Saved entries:
---------------

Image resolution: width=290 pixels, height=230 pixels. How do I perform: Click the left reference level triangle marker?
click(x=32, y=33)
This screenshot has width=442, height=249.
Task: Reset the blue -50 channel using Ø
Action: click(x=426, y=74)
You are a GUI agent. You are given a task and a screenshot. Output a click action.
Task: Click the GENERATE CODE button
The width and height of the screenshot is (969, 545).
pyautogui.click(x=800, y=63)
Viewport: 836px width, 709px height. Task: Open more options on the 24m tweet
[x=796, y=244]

---------------

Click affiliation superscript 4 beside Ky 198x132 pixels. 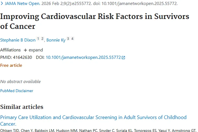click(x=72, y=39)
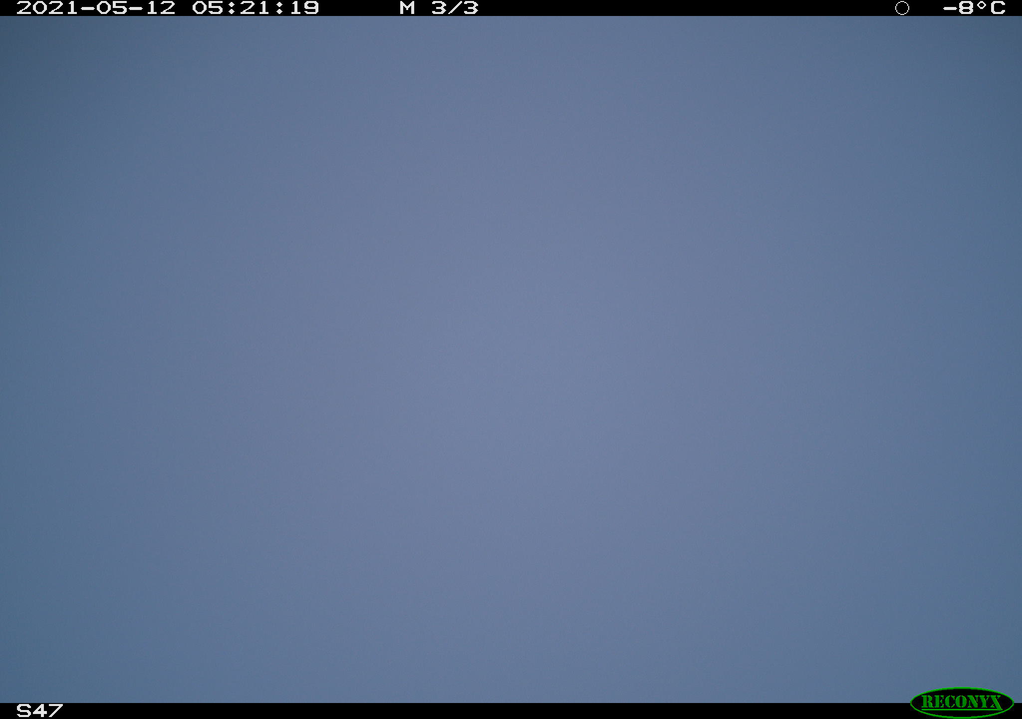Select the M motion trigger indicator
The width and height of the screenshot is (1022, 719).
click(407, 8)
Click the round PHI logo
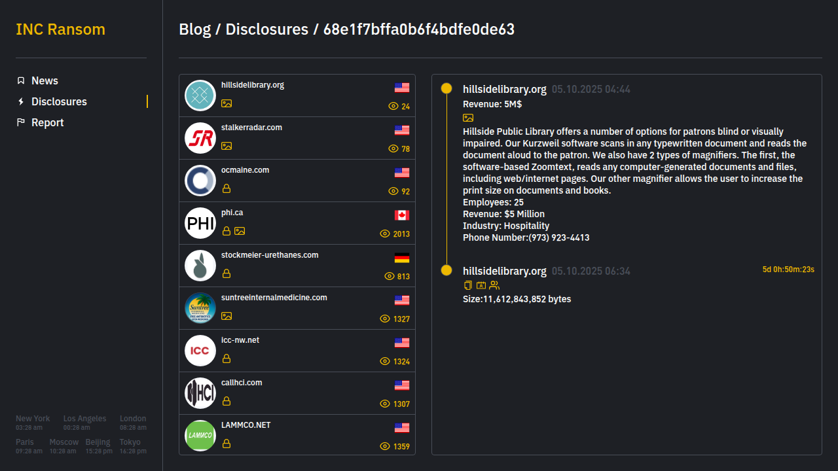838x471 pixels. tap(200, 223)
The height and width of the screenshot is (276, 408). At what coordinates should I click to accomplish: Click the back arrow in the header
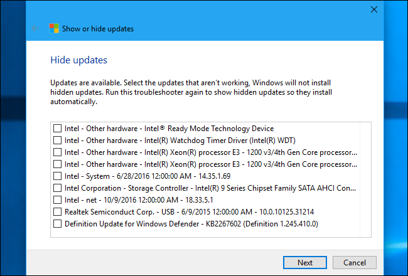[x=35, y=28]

---------------

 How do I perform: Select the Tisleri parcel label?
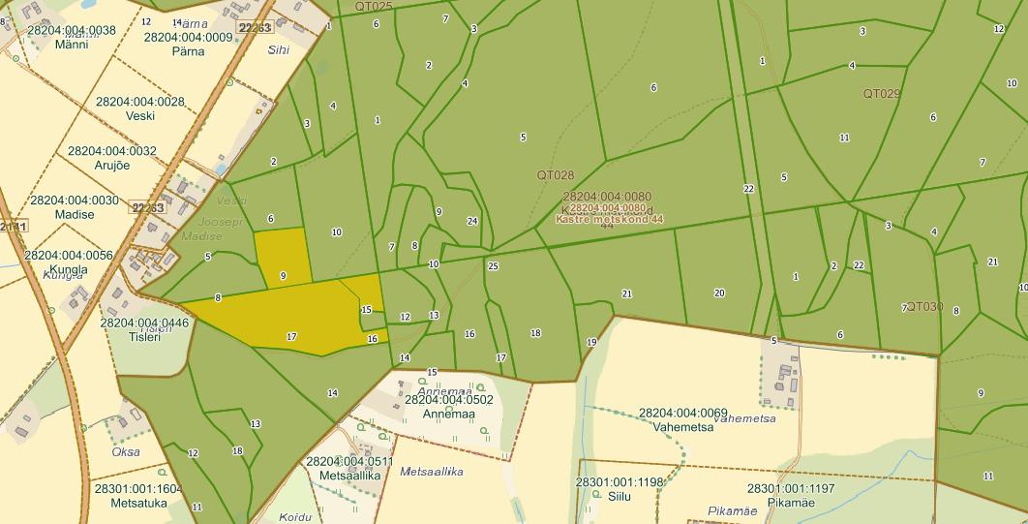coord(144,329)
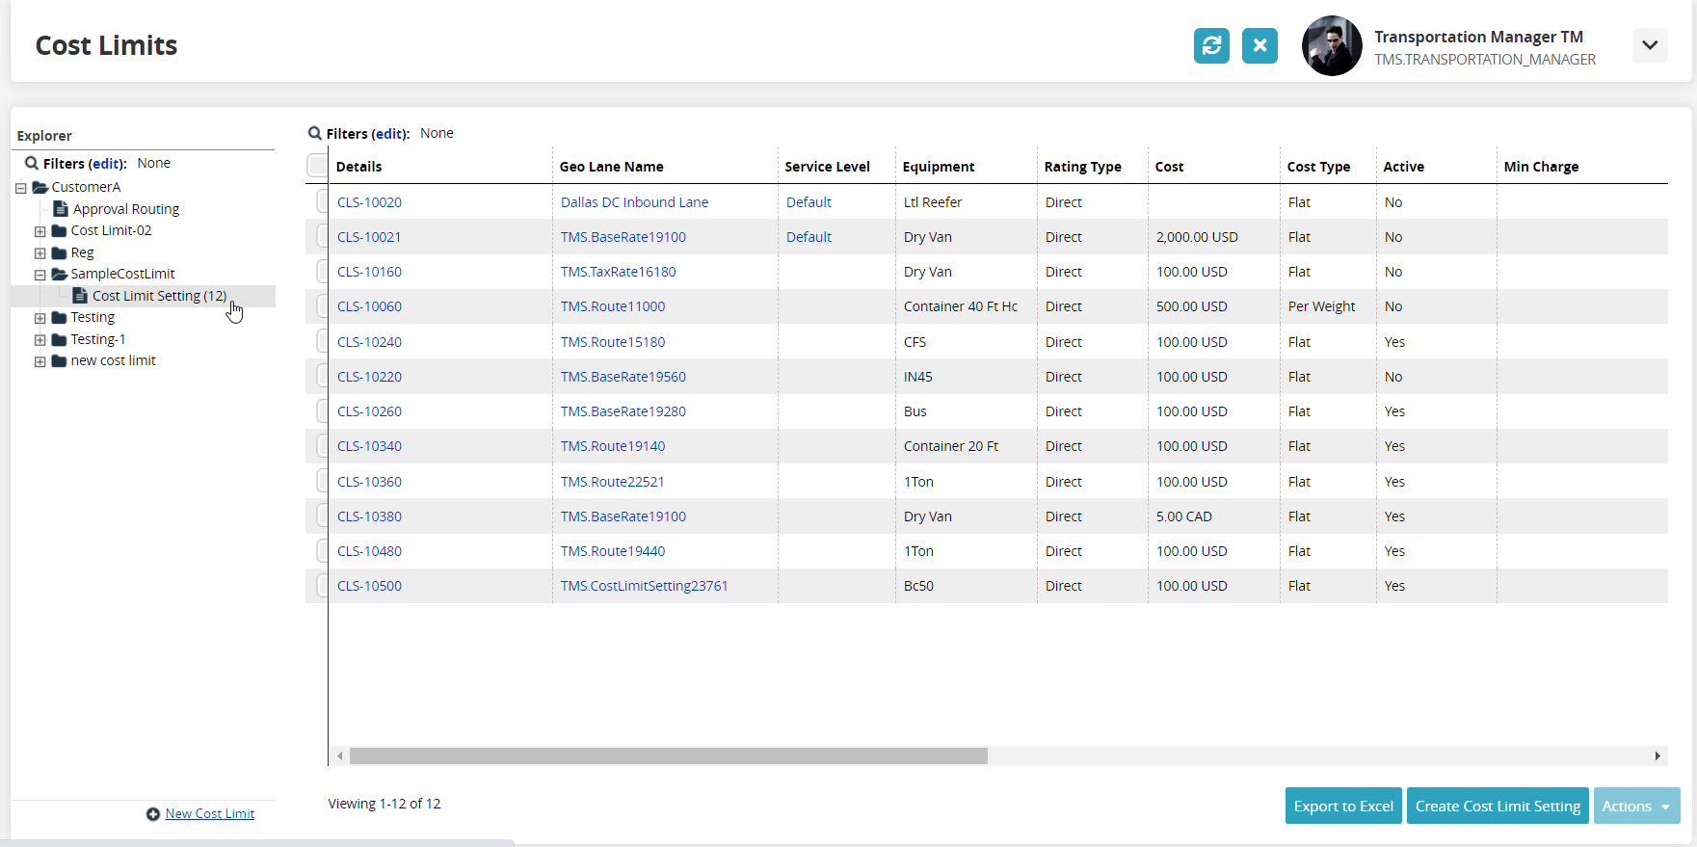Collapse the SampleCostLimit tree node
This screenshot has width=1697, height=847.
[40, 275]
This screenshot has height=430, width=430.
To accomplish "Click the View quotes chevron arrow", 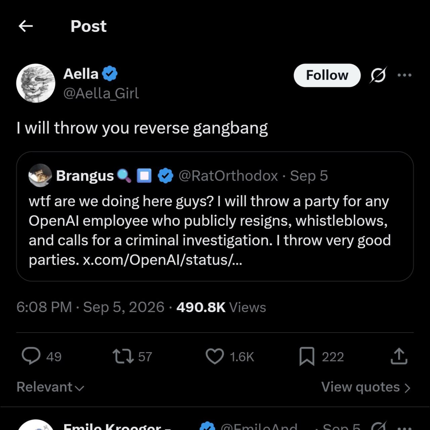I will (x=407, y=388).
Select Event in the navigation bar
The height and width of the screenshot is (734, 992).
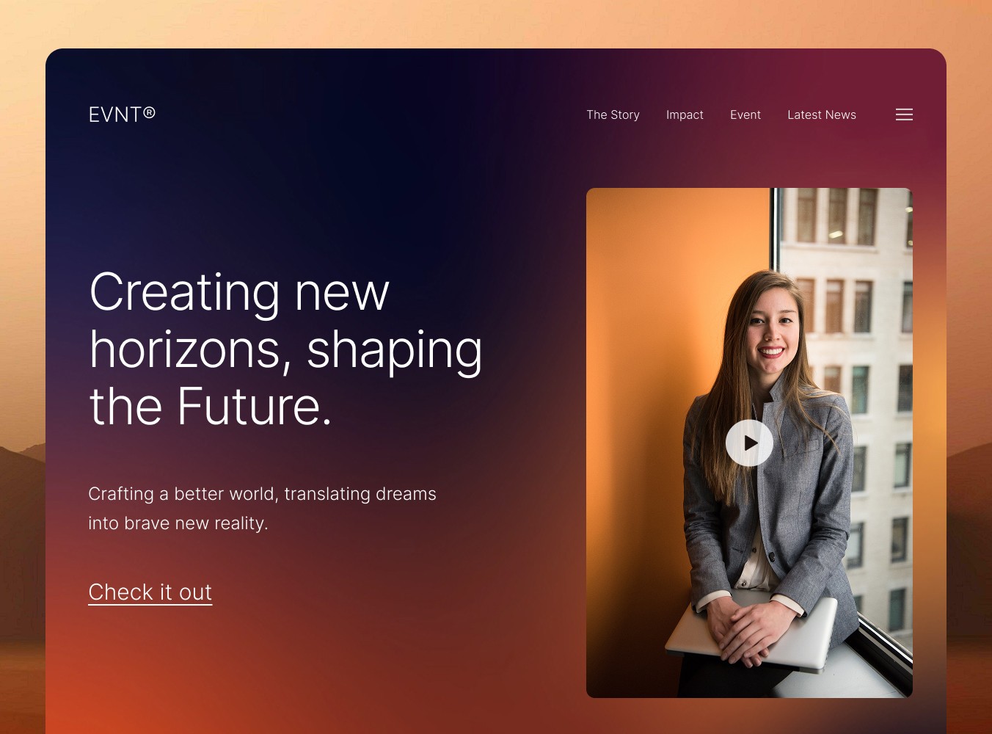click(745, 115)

---------------

**The problem**
I'd like the lines above from the one with "Image resolution: width=290" up to and including the one with "Task: Click the GENERATE CODE button" copied exactly, with no other lines.

**Solution to the exercise**
Image resolution: width=290 pixels, height=230 pixels. How do I perform: Click the left reference level triangle marker?
click(x=32, y=33)
This screenshot has width=442, height=249.
Task: Reset the blue -50 channel using Ø
Action: click(x=426, y=74)
You are a GUI agent. You are given a task and a screenshot. Output a click action.
Task: Click the GENERATE CODE button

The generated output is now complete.